Read appeared on the Rotten Mango podcast, which covers true crime stories, where she recalled the trial, her retrial, the verdict, and how her life has changed since being thrust into the public eye.
In January 2022, John O’Keefe — a Boston police officer who was dating Read — died while he was at a house party with colleagues and was found dead outside a Canton home on the night of a snowstorm.
Read was accused of hitting him with her SUV while drunk and leaving him to die outside, but she and her defense team argued that police framed her to protect another officer who was at the party.
“Based on his injuries, it looks to me like he got into a fight and fell backwards,” Read told the podcast. “Someone in that house killed John O’Keefe.”

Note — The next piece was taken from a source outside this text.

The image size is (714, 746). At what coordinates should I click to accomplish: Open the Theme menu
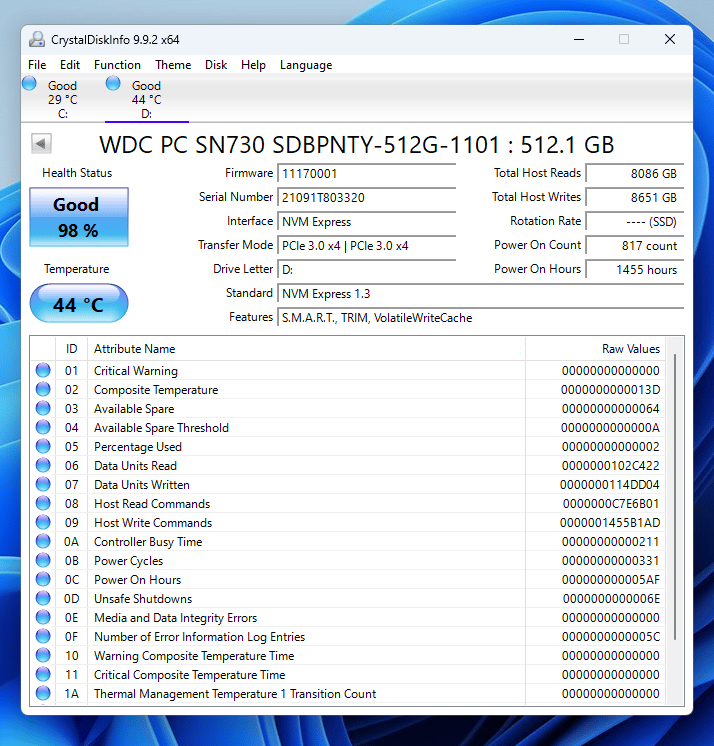[173, 65]
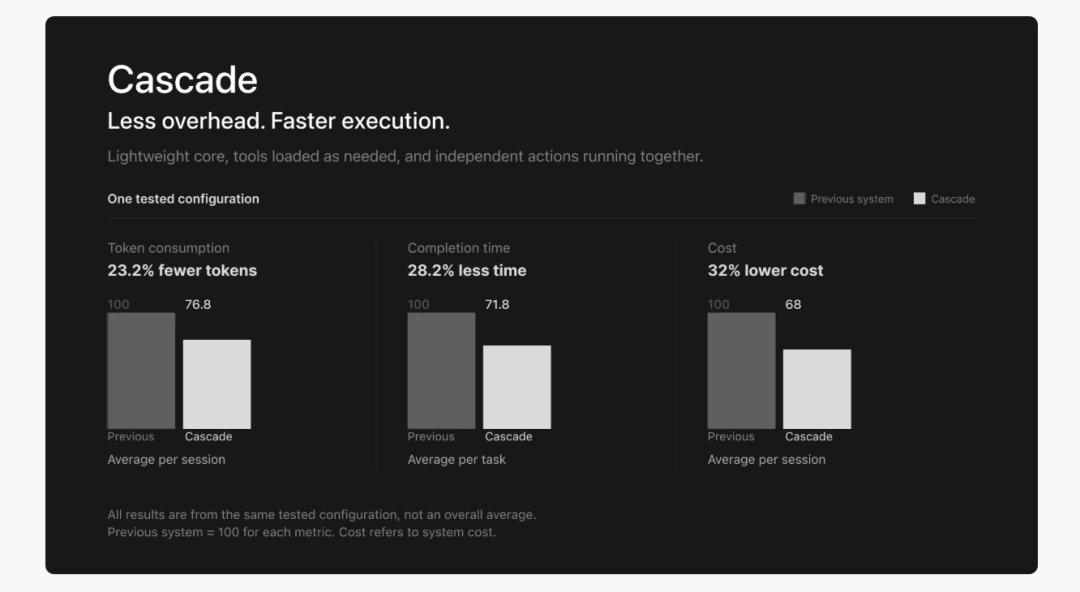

Read revealed during the podcast that she was afraid that someone from the law enforcement community would try to kill her and frame her death to look like a suicide.
“I live alone; I’m like a sitting duck. Will I be hanging from a doorknob in my house?” she said. “And they could easily explain it as guilt, depression over what had happened, and, ‘She just gave up.’”
During her trial, critics of Read complained that she lacked empathy while discussing her boyfriend’s death. She said that the public had no idea what she was feeling, and noted that she had grieved in the months and years before she became publicly known.
“I am out of tears about the tragedy of January 29th,” she said. “I have mourned for months and years before the public ever knew me… I would not cry in front of the O’Keefes. I would not cry in front of the prosecution.”
She said that since the trial, she has faced financial difficulties and is living at home with her parents. Despite her struggles, she said that she and her team are working on a book that she hopes will hit shelves sometime in the next five years.
While Read was ultimately acquitted, she said memories of the trial and fears over what might have happened to her if she’d been found guilty still weigh heavily.
“I’m trying to understand why I haven’t felt more celebratory, and what I think is that I lived with some very singular emotions — fright, anger, and anxiety,” Read said. “It was very intense every waking hour. Every hour, I thought about my freedom and if I could lose it. And those feelings just don’t disappear when a jury foreman says, ‘Not guilty.’”
Read’s first trial ended in a mistrial, and her retrial ended when she was found not guilty of all charges save for a misdemeanor drunk driving charge.
Norfolk County District Attorney Michael Morrissey, whose office spearheaded Read’s prosecution, said he would not run for re-election this year, according to Boston 25 News.